In the rush to adopt AI, the greatest risk is not a flawed algorithm. More often than not, it is a leader who assumed technical accuracy meant ethical soundness, and never thought to ask the hard questions until it was too late.
Digital transformation has made artificial intelligence a priority for many companies. Yet, the most consequential AI failures of recent years share a common thread. At their core, they were not engineering failures. Instead, they were leadership failures. Someone approved a deployment without asking what the model was trained on, someone saw a warning and stayed silent, and someone trusted a vendor's assurance and called it due diligence.
When regulators come knocking, "the algorithm decided" is not a defence. Neither is "we used a vendor." AI leadership begins with understanding how AI goes wrong, and ends with owning the answer to a single question: who is accountable?
Drawn from a session with Kay Pang, CEO and Managing Director of Kay Pang Law Practice LLC, who is also an Associate Faculty at SMU Executive Development at our flagship EXCEL Leadership Programme, below are five questions every leader must ask before deploying, trusting or scaling any AI system.
1. What was the AI trained on, and whose reality does it reflect?
AI learns from historical data. However, bias lives in data, and history was often unfair. Amazon built a hiring tool to vet applicants by observing patterns in resumes submitted to the company over a period of 10 years. Due to male dominance across the tech industry, most came from men.
Inadvertently, the tool taught itself to penalise the word "women's." No one audited the model before deployment.
2. Who is accountable when this goes wrong?
If you cannot name a specific person—not a team, not a system, not a vendor—accountability does not exist. When a regulator calls, "the vendor built it, IT integrated it, the committee approved the business case" is merely a chorus of everyone pointing elsewhere.
Name an individual with the authority to monitor and suspend the system, before you sign off.
3. How would we know if the AI was failing?
AI accuracy varies by task. A radiology AI dashboard showed 93% average accuracy in trials across 23 hospital sites. But what the dashboard fails to mention that accuracy varies from 71% to 97% across
sites because no one defined what a failure signal looked like, or who would receive it.
The dashboard measured efficiency; nobody measured accuracy by site. If a system started quietly getting things wrong today, how many days before someone would know?
4. What decisions should AI never be allowed to make alone?

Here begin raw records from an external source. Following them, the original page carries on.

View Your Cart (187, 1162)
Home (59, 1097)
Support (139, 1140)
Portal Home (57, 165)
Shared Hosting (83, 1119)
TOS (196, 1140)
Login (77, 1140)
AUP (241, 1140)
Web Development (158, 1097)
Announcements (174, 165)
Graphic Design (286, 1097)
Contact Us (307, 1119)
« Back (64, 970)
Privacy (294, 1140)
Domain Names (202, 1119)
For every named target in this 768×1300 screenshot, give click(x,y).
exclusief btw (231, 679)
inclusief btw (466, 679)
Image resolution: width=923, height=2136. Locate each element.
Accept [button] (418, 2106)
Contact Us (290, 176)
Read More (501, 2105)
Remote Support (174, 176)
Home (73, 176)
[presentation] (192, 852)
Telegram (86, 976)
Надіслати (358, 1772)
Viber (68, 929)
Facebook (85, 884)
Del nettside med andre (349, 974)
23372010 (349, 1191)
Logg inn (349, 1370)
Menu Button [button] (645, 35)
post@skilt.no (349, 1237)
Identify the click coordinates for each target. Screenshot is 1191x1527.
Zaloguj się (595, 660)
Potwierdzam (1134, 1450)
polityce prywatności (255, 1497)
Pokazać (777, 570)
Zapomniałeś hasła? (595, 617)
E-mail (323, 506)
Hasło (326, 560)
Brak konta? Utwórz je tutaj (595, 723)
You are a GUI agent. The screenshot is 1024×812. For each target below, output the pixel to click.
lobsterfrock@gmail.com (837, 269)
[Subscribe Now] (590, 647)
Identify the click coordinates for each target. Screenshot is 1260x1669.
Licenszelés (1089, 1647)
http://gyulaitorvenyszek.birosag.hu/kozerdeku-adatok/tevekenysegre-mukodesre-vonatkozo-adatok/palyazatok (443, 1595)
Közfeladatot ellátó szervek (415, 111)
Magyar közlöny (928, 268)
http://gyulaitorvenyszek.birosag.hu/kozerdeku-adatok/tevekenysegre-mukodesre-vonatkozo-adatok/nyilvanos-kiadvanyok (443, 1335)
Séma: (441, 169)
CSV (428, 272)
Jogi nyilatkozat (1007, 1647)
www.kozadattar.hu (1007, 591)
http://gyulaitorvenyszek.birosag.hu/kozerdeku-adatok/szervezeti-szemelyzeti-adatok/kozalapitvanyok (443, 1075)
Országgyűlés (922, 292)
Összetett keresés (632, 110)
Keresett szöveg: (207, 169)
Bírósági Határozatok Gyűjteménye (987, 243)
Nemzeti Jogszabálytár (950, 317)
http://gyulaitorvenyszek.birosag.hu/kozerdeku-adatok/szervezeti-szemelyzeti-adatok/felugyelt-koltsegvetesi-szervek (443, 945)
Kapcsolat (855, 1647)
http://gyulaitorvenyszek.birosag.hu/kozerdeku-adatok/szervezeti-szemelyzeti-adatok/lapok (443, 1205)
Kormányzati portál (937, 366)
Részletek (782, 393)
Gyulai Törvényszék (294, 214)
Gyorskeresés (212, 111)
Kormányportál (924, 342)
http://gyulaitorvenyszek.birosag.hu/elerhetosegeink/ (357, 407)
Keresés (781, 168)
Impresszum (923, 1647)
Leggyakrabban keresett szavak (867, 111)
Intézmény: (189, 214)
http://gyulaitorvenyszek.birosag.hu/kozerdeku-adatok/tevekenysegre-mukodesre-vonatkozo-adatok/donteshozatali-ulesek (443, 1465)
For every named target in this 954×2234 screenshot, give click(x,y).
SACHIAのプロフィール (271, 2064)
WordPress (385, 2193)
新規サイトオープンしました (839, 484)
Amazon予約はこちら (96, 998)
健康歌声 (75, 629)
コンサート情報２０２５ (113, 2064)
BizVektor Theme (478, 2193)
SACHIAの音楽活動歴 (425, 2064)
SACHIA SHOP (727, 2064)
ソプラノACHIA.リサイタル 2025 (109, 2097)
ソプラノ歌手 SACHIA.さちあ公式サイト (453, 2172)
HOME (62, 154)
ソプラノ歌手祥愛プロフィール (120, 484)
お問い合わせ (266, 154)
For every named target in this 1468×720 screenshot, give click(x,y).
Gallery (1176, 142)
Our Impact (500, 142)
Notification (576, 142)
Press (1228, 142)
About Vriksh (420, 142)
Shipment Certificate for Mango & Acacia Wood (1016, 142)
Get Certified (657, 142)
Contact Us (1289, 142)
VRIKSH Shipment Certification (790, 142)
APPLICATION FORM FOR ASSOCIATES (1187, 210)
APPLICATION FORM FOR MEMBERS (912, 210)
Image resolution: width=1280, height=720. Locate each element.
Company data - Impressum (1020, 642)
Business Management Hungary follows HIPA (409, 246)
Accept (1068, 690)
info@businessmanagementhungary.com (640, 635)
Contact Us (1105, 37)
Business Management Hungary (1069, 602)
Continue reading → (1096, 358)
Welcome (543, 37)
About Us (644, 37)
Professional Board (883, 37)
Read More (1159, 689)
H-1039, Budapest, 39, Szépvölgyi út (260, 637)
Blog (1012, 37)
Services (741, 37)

Define the floor of human judgment before deployment, not after a crisis. When an AI triage system classified a patient as low-priority with no clinician review, the patient deteriorated over four hours.
Map every output the AI produces, and for each one define the minimum human review required before it becomes final.
5. Is your organisation ready to be responsible for this?
Technology readiness is not governance readiness. A global firm rolled out an AI HR tool across 34 countries flawlessly, but faced works council complaints in Germany, mass overrides in Japan, and data-privacy fears in Brazil.
It deployed into a governance vacuum and discovered the vacuum the hard way. Culture and processes must precede the tool.
The Leadership Difference
AI can process vast data, find hidden patterns and operate without fatigue. But only leaders can carry moral accountability, hold ethical lines when results are commercially attractive, and make judgment calls with incomplete information.
The risk is not that AI replaces leaders. The risk is that leaders hide behind AI.
The executives who preside over tomorrow's AI failures will rarely be careless or malicious. They will simply not have known which questions to ask, and will have assumed accountability did not apply to them.
You now know the questions; and you now know the accountability is yours. What you do with that is leadership.